- INSTRUCTION -
Retype the court passage below on the failed profit-sharing trust, word for word and in full.

Since the Company’s profit-sharing plan and trust failed as to Borinstein and Letzter, as determined by the prior appeal, the successor trustee holds the trust funds allocated to Borinstein and Letzter upon a resulting trust in favor of the Company, unless the Company, as settlor, has otherwise indicated what is to be done with those funds upon such partial failure.

The trial court found that the Company had indicated in the provisions of the plan that it was not to recover any of its contributions to the trust. Thus, the provisions of the profit-*201sharing plan and trust must be examined to determine the intent of the company concerning the disposition of property upon the partial failure of the trust as occurred in the present case.

The plaintiffs argue that several provisions of the plan prevent a return of the contributions to the Company. They first point to Articles VI and VIII of the plan providing for the allocation of forfeitures.

“5. Anything in this Plan to the contrary not withstanding, no part of any Employer contribution made for a year in which termination of employment of a Member occurs, or thereafter, shall be allocated to the account of such Member.
6. The amount of any forfeitures hereunder shall be prorated in accordance with Article VI, paragraph 6, among the other Member accounts.”
“5. On the basis of the valuation for each anniversary date, (or for any other date if the committee shall so decide) the Members’ account shall be adjusted to reflect the effect of income received and accrued, realized and unrealized profits and losses, expenses, forfeitures, and all other transactions of the preceding period.” (Emphasis supplied).

- SUPPLIED ENTRIES -

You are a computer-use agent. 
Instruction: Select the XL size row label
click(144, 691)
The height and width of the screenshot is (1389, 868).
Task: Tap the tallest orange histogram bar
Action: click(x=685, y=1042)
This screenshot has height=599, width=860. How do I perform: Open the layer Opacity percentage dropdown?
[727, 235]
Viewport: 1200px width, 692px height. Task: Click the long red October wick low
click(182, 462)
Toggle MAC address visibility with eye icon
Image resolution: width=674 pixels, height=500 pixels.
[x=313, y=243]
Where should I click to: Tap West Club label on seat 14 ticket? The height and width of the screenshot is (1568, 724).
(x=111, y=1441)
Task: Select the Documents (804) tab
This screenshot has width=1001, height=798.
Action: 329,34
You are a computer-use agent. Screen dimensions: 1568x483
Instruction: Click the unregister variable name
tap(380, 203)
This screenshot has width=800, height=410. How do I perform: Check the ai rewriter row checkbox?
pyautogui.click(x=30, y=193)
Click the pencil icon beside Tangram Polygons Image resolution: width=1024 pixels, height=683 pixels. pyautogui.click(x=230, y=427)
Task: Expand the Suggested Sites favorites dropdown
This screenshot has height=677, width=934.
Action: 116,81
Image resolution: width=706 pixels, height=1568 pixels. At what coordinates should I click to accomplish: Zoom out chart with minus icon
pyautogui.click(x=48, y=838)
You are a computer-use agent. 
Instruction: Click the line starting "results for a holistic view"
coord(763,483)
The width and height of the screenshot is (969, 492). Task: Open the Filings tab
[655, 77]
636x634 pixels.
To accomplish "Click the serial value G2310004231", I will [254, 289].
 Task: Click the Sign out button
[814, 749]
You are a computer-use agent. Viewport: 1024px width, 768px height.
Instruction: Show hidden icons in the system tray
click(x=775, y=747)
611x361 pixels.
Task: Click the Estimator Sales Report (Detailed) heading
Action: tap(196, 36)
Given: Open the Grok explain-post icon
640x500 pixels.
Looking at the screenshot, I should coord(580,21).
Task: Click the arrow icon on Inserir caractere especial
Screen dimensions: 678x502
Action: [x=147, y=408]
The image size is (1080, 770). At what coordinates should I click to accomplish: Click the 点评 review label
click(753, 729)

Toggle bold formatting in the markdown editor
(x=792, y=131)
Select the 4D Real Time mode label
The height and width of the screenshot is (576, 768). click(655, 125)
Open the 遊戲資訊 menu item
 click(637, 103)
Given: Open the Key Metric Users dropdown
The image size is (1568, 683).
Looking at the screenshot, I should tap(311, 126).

- SOLUTION -
Since the Company’s profit-sharing plan and trust failed as to Borinstein and Letzter, as determined by the prior appeal, the successor trustee holds the trust funds allocated to Borinstein and Letzter upon a resulting trust in favor of the Company, unless the Company, as settlor, has otherwise indicated what is to be done with those funds upon such partial failure.

The trial court found that the Company had indicated in the provisions of the plan that it was not to recover any of its contributions to the trust. Thus, the provisions of the profit-*201sharing plan and trust must be examined to determine the intent of the company concerning the disposition of property upon the partial failure of the trust as occurred in the present case.

The plaintiffs argue that several provisions of the plan prevent a return of the contributions to the Company. They first point to Articles VI and VIII of the plan providing for the allocation of forfeitures.

“5. Anything in this Plan to the contrary not withstanding, no part of any Employer contribution made for a year in which termination of employment of a Member occurs, or thereafter, shall be allocated to the account of such Member.
6. The amount of any forfeitures hereunder shall be prorated in accordance with Article VI, paragraph 6, among the other Member accounts.”
“5. On the basis of the valuation for each anniversary date, (or for any other date if the committee shall so decide) the Members’ account shall be adjusted to reflect the effect of income received and accrued, realized and unrealized profits and losses, expenses, forfeitures, and all other transactions of the preceding period.” (Emphasis supplied).